### [Task directions]
Exactly as written, set down every entry once more.

** Opening Dataset content block **

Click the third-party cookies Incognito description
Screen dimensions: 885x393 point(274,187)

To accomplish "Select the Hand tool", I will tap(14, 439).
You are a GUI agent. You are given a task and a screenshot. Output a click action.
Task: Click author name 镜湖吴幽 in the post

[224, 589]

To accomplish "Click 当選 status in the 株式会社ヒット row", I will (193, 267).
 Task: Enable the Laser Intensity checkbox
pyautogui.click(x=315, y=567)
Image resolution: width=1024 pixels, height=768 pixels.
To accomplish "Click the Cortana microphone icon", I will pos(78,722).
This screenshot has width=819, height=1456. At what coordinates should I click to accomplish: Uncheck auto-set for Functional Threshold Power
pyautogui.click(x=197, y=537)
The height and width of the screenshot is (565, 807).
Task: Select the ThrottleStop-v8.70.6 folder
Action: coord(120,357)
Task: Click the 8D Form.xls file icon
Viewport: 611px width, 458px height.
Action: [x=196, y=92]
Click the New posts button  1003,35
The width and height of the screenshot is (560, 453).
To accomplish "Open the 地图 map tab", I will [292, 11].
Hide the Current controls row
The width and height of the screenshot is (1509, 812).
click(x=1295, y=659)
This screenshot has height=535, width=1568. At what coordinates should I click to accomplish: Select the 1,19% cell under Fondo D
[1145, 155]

** Closing Dataset content block **

### [Reply]
Click the third-party cookies Incognito description
Screen dimensions: 885x393 point(274,187)

To accomplish "Select the Hand tool", I will tap(14, 439).
You are a GUI agent. You are given a task and a screenshot. Output a click action.
Task: Click author name 镜湖吴幽 in the post

[224, 589]

To accomplish "Click 当選 status in the 株式会社ヒット row", I will (193, 267).
 Task: Enable the Laser Intensity checkbox
pyautogui.click(x=315, y=567)
Image resolution: width=1024 pixels, height=768 pixels.
To accomplish "Click the Cortana microphone icon", I will pos(78,722).
This screenshot has width=819, height=1456. At what coordinates should I click to accomplish: Uncheck auto-set for Functional Threshold Power
pyautogui.click(x=197, y=537)
The height and width of the screenshot is (565, 807).
Task: Select the ThrottleStop-v8.70.6 folder
Action: coord(120,357)
Task: Click the 8D Form.xls file icon
Viewport: 611px width, 458px height.
Action: [x=196, y=92]
Click the New posts button  1003,35
The width and height of the screenshot is (560, 453).
To accomplish "Open the 地图 map tab", I will [292, 11].
Hide the Current controls row
The width and height of the screenshot is (1509, 812).
click(x=1295, y=659)
This screenshot has height=535, width=1568. At what coordinates should I click to accomplish: Select the 1,19% cell under Fondo D
[1145, 155]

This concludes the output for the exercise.